=== Data section ===
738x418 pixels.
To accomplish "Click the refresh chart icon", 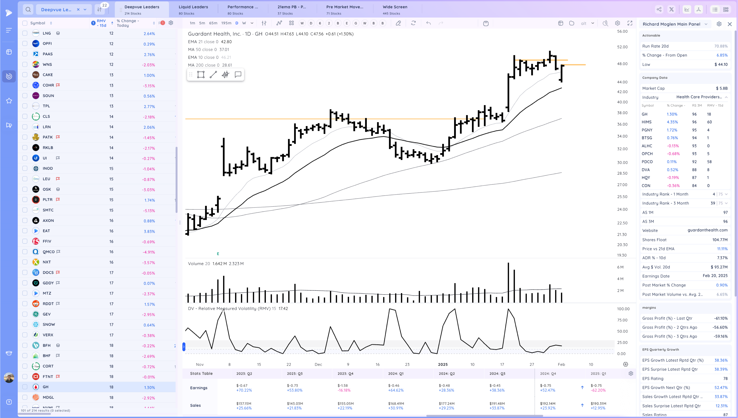I will (x=413, y=23).
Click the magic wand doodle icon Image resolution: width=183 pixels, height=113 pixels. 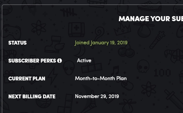[x=157, y=40]
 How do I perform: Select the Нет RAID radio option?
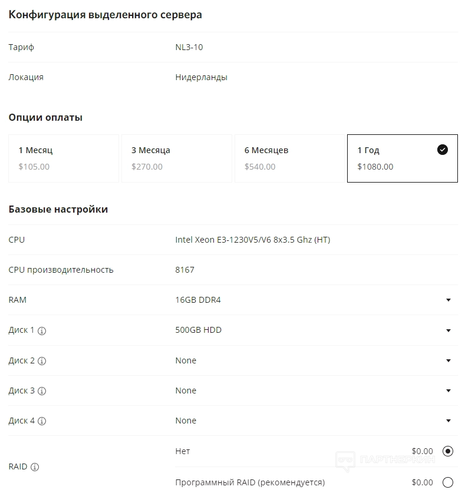pyautogui.click(x=448, y=452)
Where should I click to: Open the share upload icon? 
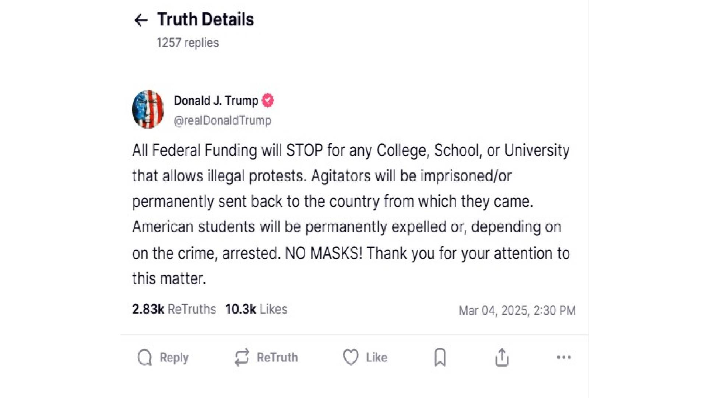502,357
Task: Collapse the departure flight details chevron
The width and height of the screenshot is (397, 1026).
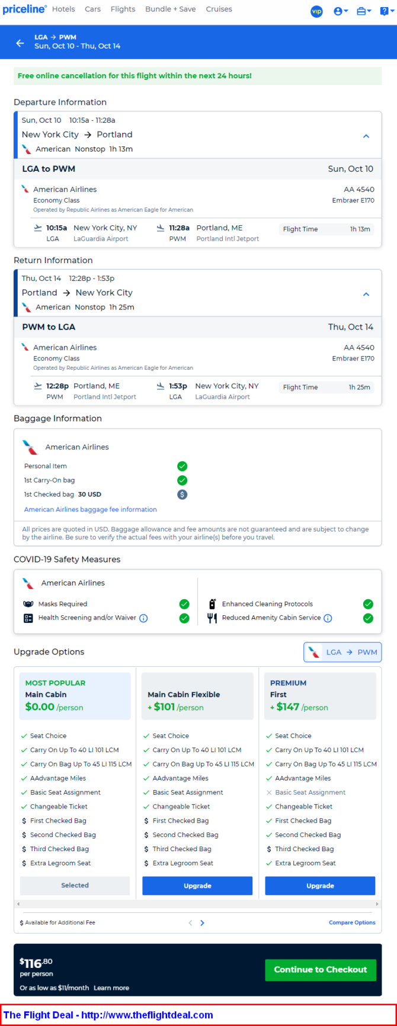Action: coord(366,136)
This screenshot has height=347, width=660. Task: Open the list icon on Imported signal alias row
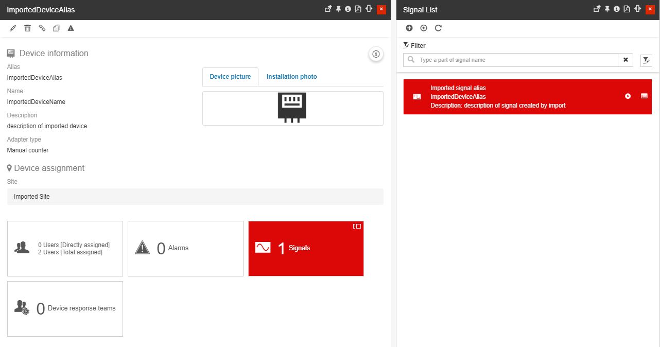point(644,96)
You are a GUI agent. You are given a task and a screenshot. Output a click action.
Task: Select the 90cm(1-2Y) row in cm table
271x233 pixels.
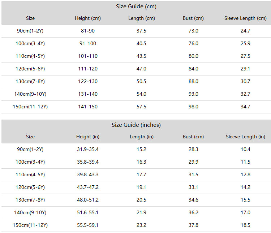[x=136, y=31]
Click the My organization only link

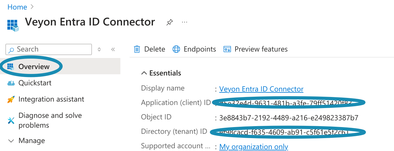(253, 147)
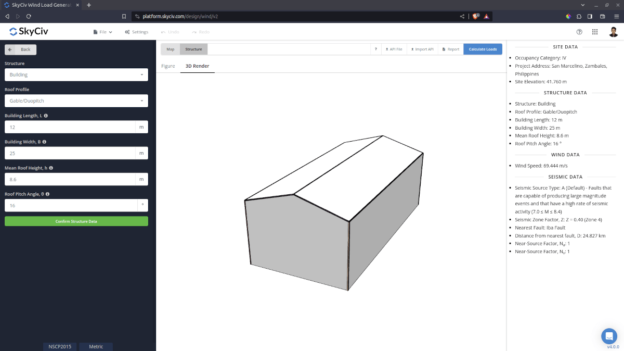624x351 pixels.
Task: Click the user profile avatar
Action: tap(613, 32)
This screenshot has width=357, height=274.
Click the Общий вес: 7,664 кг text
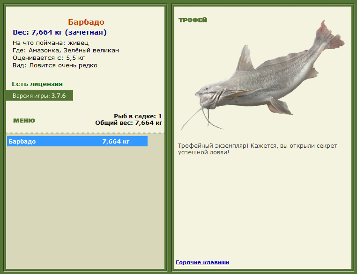point(129,123)
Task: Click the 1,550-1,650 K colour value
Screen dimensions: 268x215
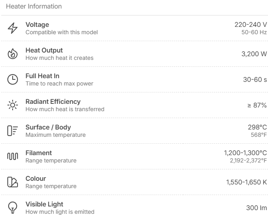Action: pyautogui.click(x=246, y=182)
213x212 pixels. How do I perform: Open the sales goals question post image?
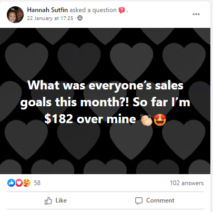click(x=105, y=101)
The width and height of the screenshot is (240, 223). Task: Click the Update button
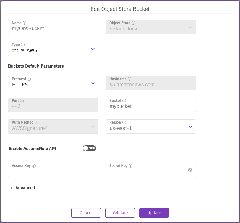[154, 213]
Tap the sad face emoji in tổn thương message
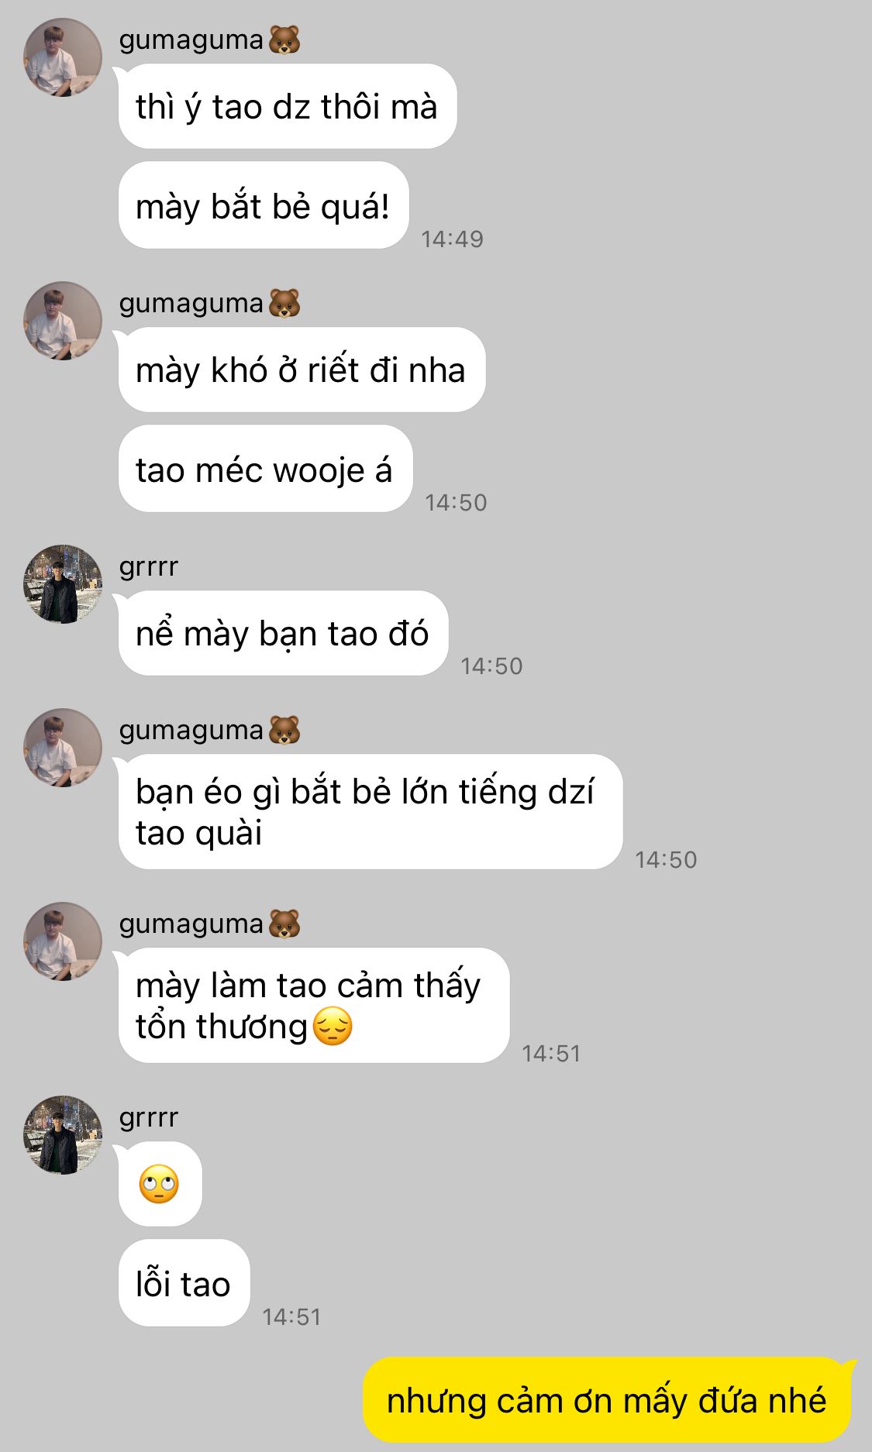This screenshot has width=872, height=1452. 333,1027
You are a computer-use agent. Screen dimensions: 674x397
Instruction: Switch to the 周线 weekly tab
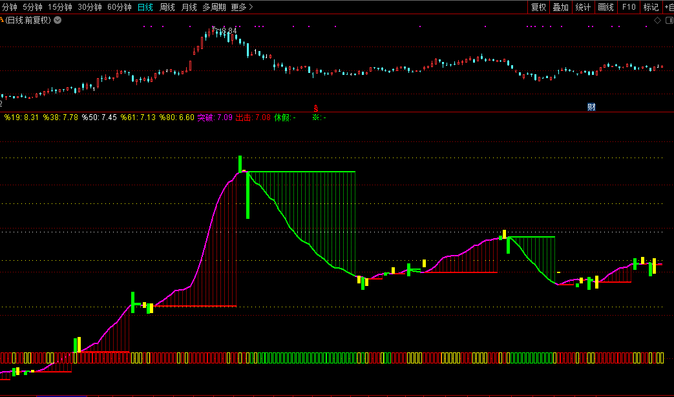pyautogui.click(x=167, y=7)
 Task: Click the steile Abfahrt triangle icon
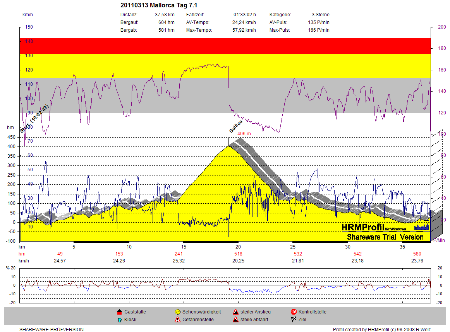(x=235, y=320)
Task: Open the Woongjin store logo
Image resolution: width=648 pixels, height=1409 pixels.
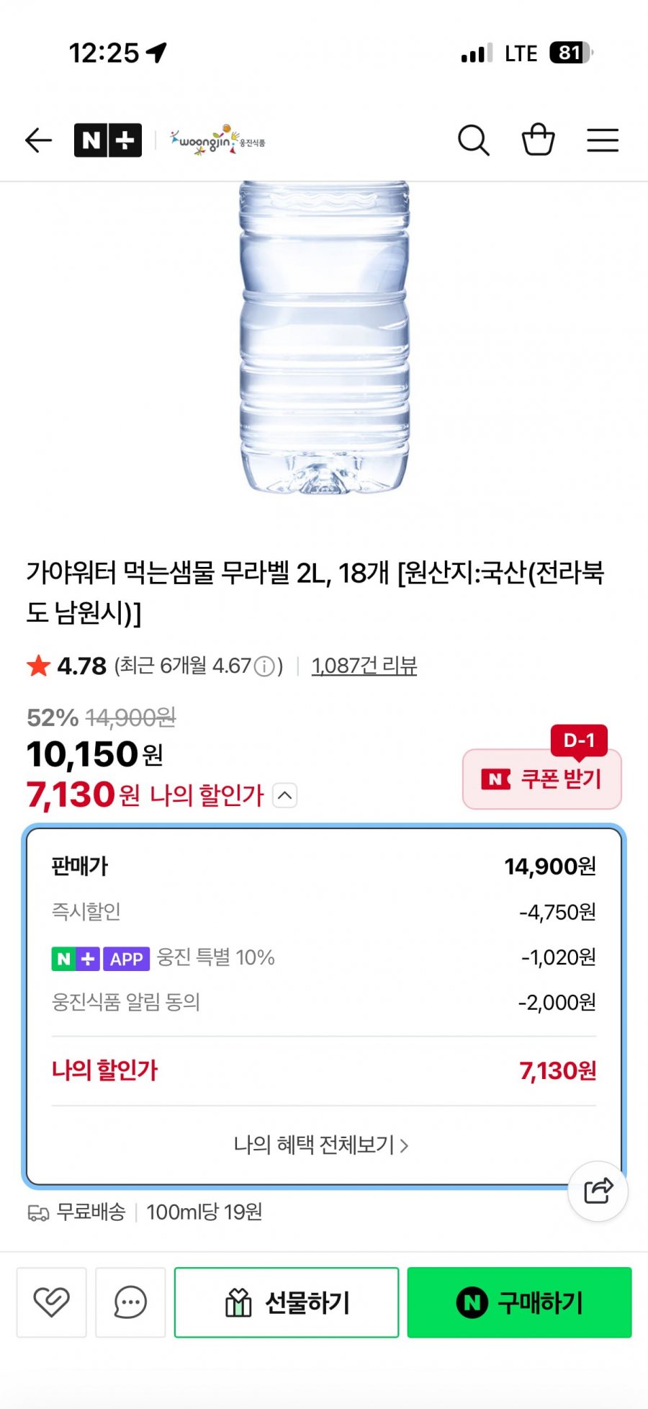Action: click(217, 140)
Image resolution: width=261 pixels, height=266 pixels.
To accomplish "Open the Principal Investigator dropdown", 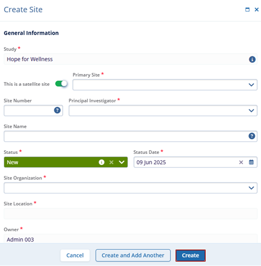I will coord(251,110).
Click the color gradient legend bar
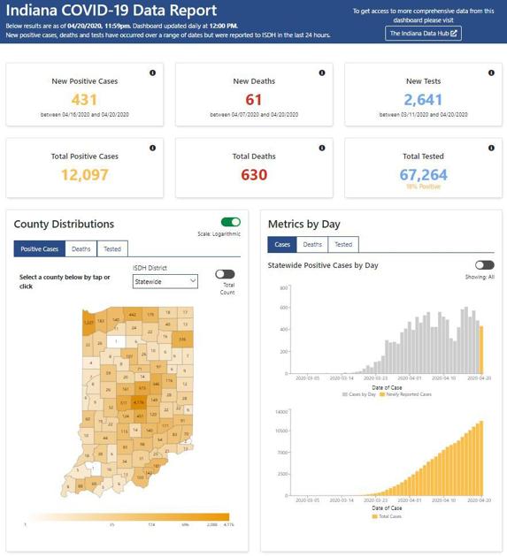 127,517
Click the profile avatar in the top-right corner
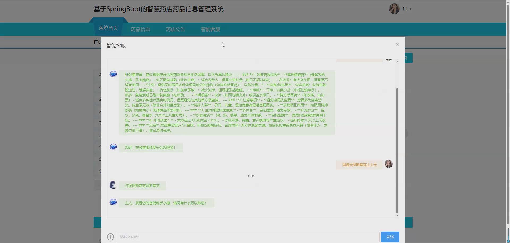Image resolution: width=510 pixels, height=243 pixels. [394, 8]
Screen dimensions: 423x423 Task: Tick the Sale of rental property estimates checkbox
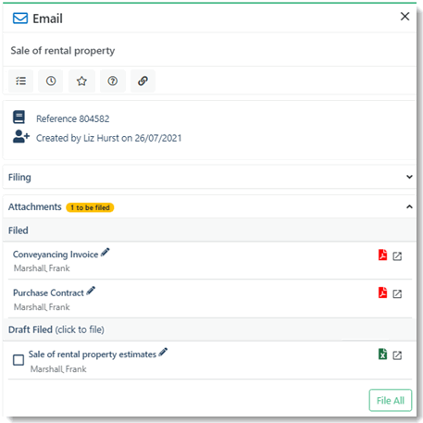pyautogui.click(x=19, y=360)
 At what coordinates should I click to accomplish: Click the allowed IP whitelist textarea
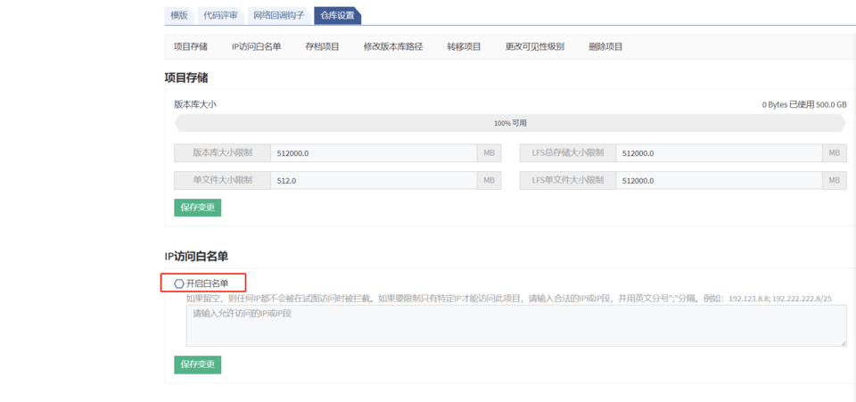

=== Instruction ===
List every line of the material above that contains the word "dimensions".

=== Result for this exercise ===
Screen dimensions: 268x215
You are a computer-use agent. Screen dimensions: 674x397
Screen dimensions: 423x423 Task: Tick the Sale of rental property estimates checkbox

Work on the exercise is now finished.